What you have to do ::
Copy the items from the line with "The width and" to the line with "Action: (x=26, y=589)", leaving the pictures out of your copy.

Record list ::
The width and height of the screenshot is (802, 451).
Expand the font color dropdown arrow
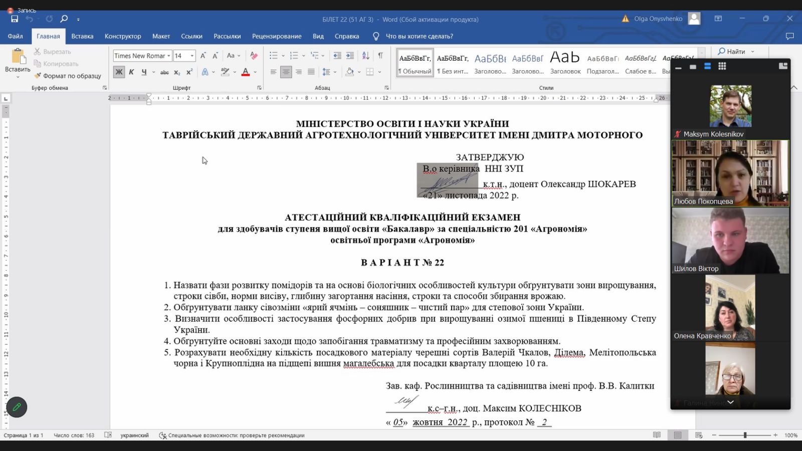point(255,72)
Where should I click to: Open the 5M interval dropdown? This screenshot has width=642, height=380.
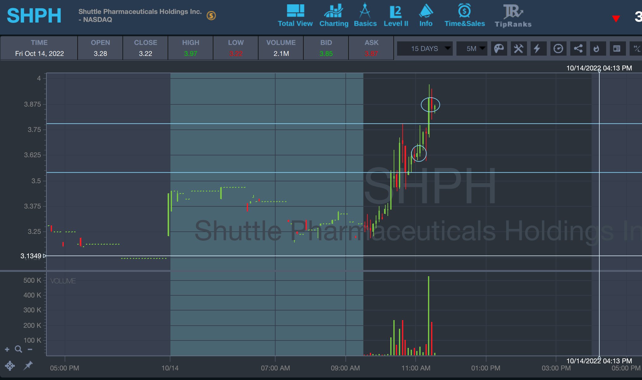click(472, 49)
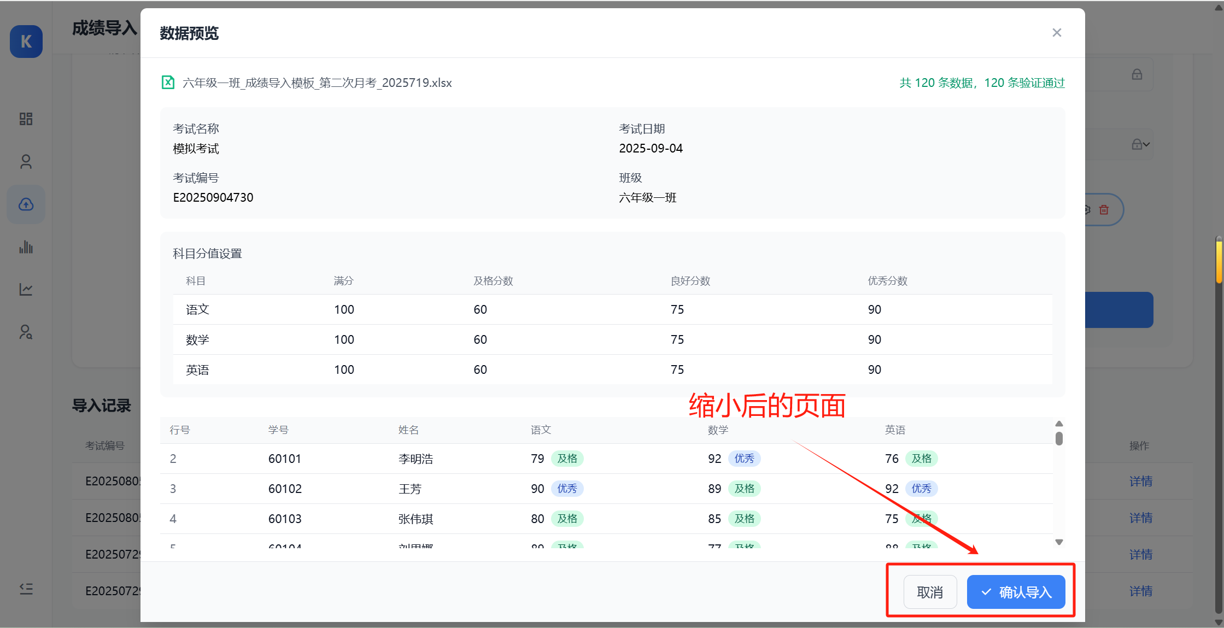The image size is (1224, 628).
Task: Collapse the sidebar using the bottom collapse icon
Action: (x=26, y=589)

...

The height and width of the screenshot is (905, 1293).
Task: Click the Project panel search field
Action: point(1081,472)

Solution for this exercise ::
The width and height of the screenshot is (802, 451).
Expand the font color dropdown arrow
point(255,72)
Where should I click to: Open the 5M interval dropdown? This screenshot has width=642, height=380.
click(472, 49)
The image size is (1224, 628).
Task: Collapse the sidebar using the bottom collapse icon
Action: (x=26, y=589)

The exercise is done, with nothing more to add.